Khairy Jamaluddin says there is an increase of hospital admissions “with” Covid, rather than “for” Covid, complicating hospital administration that must isolate these Covid-positive cases.

KUALA LUMPUR, Feb 24 – The MAEPS centre in Selangor will be reopened tomorrow as a Covid-19 low-risk quarantine and treatment facility (PKRC) to allow continuity of care for non-Covid cases in hospitals, Khairy Jamaluddin said today.

The health minister explained that hospital beds in the Klang Valley currently suffice for Covid-19 cases, but that MAEPS needs to reopen to accommodate patients with asymptomatic, mild, and moderate Covid-19 in Stages One to Three to prevent disruption of care for elective cases that has been postponed for the past two years.

“This is to safeguard hospital capacity in the Klang Valley and so that non-Covid treatment can be continued without disruption,” Khairy told a press conference today.

He said admission to MAEPS is predominantly for low-risk Covid-19 cases and step-down care. Step-down care refers to intermediate care for patients who may not warrant intensive care unit (ICU) care, but are not stable enough for care in the general ward.

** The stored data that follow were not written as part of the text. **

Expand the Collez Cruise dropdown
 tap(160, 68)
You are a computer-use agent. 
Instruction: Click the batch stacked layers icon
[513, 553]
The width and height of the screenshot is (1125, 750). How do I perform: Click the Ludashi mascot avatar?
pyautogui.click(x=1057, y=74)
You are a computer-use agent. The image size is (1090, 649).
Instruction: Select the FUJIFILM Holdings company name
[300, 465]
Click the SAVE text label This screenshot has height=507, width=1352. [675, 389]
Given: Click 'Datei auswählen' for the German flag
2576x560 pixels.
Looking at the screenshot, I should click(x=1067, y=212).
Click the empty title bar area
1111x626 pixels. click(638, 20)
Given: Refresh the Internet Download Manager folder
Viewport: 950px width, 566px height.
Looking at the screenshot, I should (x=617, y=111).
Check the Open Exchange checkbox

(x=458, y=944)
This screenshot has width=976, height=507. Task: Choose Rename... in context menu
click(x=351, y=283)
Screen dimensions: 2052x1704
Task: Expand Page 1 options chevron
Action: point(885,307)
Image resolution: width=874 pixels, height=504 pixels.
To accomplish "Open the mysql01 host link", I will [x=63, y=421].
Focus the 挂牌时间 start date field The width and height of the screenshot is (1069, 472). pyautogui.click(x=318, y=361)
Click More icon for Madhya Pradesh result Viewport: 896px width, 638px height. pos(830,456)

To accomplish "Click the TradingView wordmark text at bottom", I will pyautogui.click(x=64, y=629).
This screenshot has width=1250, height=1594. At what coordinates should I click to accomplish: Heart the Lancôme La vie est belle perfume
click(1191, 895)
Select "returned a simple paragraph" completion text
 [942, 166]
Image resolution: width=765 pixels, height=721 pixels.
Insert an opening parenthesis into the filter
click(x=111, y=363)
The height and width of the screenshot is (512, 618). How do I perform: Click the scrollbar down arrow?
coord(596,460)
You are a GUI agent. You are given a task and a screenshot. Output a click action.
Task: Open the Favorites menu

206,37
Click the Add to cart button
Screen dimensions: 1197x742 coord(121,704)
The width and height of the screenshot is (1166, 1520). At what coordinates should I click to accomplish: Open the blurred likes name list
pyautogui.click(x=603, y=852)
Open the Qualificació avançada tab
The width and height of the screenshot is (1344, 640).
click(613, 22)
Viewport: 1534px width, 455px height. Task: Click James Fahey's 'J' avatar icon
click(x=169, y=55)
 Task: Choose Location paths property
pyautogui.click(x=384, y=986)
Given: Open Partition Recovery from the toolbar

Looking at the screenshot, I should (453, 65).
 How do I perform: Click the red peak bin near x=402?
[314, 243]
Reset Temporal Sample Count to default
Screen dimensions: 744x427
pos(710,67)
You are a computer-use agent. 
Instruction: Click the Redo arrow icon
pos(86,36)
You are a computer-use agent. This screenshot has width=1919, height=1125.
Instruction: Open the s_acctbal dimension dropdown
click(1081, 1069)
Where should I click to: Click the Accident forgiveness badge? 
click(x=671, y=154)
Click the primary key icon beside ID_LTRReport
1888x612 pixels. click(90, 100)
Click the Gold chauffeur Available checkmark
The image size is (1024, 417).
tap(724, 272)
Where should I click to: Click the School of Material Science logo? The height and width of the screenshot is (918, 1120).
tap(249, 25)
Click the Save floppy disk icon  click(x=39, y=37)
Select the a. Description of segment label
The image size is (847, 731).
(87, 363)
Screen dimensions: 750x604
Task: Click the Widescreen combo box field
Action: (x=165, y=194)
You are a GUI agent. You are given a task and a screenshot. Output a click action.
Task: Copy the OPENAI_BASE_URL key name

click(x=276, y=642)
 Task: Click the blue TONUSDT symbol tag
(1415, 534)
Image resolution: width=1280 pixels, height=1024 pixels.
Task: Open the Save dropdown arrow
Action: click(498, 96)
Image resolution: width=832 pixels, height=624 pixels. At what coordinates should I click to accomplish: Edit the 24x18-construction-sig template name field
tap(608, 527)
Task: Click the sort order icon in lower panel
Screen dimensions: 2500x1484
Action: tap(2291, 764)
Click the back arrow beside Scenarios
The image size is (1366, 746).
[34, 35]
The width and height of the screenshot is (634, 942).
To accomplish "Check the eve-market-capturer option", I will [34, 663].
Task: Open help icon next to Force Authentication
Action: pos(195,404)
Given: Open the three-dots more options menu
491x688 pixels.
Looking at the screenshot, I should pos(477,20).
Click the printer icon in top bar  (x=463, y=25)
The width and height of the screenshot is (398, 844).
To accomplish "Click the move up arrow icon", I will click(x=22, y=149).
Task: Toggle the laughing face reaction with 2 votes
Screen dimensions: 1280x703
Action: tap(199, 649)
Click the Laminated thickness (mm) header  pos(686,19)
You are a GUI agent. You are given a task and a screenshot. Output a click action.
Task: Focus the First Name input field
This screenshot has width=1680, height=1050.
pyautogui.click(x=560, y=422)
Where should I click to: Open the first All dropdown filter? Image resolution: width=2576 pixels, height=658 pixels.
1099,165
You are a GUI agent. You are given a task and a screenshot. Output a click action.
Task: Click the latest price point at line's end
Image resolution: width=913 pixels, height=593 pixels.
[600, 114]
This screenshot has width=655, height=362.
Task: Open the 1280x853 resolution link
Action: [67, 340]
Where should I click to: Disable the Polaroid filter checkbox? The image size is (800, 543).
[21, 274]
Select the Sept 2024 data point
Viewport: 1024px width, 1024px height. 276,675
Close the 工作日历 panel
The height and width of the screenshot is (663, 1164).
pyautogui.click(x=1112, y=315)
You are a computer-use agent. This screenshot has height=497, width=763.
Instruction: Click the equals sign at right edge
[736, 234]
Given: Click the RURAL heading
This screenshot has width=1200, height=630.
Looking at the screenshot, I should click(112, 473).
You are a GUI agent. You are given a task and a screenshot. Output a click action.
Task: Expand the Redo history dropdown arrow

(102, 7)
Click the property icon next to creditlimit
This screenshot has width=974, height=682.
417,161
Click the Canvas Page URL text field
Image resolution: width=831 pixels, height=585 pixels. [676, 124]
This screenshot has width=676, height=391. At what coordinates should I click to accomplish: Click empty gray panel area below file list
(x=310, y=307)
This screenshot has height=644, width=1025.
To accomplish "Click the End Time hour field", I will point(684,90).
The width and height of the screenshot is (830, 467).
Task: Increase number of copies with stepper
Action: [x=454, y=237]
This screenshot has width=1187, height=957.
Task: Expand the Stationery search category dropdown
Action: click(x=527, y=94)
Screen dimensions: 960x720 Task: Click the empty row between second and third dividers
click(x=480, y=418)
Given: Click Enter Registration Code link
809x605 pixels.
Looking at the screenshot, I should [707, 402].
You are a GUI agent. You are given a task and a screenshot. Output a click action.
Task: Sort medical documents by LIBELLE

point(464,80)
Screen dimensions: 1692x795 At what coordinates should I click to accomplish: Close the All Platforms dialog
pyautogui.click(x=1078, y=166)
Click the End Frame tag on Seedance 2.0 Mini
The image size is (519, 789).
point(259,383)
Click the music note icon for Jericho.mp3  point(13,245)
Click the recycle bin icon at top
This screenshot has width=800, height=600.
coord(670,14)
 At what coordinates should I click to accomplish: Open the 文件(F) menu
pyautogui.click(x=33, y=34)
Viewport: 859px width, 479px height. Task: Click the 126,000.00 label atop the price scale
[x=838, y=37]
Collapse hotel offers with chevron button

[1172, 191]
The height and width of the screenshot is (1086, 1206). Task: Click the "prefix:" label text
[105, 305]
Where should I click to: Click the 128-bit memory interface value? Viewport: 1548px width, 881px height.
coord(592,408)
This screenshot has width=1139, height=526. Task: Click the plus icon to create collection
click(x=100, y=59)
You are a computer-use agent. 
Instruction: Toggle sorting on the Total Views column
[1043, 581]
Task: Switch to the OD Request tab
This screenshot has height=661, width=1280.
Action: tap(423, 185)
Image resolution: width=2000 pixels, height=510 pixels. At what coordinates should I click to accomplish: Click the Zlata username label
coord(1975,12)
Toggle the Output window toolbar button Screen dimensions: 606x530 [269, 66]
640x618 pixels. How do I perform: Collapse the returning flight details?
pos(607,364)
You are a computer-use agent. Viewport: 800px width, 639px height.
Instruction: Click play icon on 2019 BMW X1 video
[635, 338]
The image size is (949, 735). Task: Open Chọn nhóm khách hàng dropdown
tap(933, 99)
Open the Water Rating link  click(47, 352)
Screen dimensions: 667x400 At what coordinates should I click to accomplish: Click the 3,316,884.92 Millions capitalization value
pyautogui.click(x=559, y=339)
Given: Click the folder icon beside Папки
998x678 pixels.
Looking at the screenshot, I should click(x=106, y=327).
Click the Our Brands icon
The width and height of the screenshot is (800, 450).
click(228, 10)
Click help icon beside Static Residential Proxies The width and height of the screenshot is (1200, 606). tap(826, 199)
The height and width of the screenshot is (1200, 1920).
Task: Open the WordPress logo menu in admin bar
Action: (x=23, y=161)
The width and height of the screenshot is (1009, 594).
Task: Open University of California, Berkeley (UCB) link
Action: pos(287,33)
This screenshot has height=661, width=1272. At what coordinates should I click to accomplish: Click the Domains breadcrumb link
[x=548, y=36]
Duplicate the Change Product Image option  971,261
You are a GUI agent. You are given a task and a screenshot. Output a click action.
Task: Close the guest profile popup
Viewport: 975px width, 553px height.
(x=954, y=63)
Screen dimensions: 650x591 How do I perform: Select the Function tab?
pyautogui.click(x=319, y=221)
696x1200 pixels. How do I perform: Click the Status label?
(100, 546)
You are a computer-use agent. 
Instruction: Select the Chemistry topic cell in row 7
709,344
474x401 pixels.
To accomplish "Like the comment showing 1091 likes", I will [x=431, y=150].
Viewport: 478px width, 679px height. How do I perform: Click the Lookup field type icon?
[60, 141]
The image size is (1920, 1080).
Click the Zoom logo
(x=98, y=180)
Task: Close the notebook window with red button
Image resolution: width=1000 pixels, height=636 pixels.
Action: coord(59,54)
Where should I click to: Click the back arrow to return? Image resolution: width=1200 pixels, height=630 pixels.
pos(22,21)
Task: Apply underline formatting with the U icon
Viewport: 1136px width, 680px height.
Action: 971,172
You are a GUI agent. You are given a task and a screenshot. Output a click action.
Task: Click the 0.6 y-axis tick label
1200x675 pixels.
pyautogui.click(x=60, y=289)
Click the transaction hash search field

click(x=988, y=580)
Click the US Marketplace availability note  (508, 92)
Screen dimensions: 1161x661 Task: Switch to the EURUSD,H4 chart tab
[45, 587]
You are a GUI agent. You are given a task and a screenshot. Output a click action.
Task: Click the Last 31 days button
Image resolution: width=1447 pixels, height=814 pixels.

MAEPS, Khairy said, will reopen with 100 beds tomorrow, far lower than the 10,000 beds at the height of the Delta wave last year. There will be a buffer of 850 beds.

He pointed out that during the current wave of the Omicron variant, people are now getting admitted to hospital “with” Covid, rather than “for” Covid, as they seek treatment for other health issues but test positive for Covid-19 in hospital.

Because these patients test positive, they must be isolated from other patients, complicating hospital management. 

“They’re sick not because of Covid. With Omicron, there are many cases like this,” Khairy said. “This is why we’re reopening MAEPS.”

Left: Trend of discharge from public hospitals from February 23, 2021 to February 23, 2022. Right: Trend of ICU admissions at public hospitals from August 23, 2021 to February 23, 2022. Graphic from the Ministry of Health.

Khairy reported a “decoupling effect” during the Omicron wave, where the surge in coronavirus infections is not accompanied by a similar spike in ICU admissions and fatalities.

“The number of admissions to ICU and deaths from Covid-19 is 80 to 90 per cent lower compared to reports in August last year, even though the number of cases at this time is higher.”

He noted that ICU admissions increased briefly in recent weeks, but pointed out also that hospital discharges have risen exponentially. ICU admissions are now on the decline.

“This shows that the majority of cases are not serious and their hospitalisation is much shorter than the Delta wave,” said Khairy.

The health minister attributed the lower rise in ICU admissions and Covid-19 fatalities, compared to the Delta wave last year, to vaccination.

Booster shots are particularly protective against severe disease for the elderly aged 70 years and older, said Khairy.

He showed graphs on much lower rates of Category Three to Five cases and Covid-19 deaths in these age groups on a per capita basis for boosted individuals, compared to the fully vaccinated and unvaccinated people.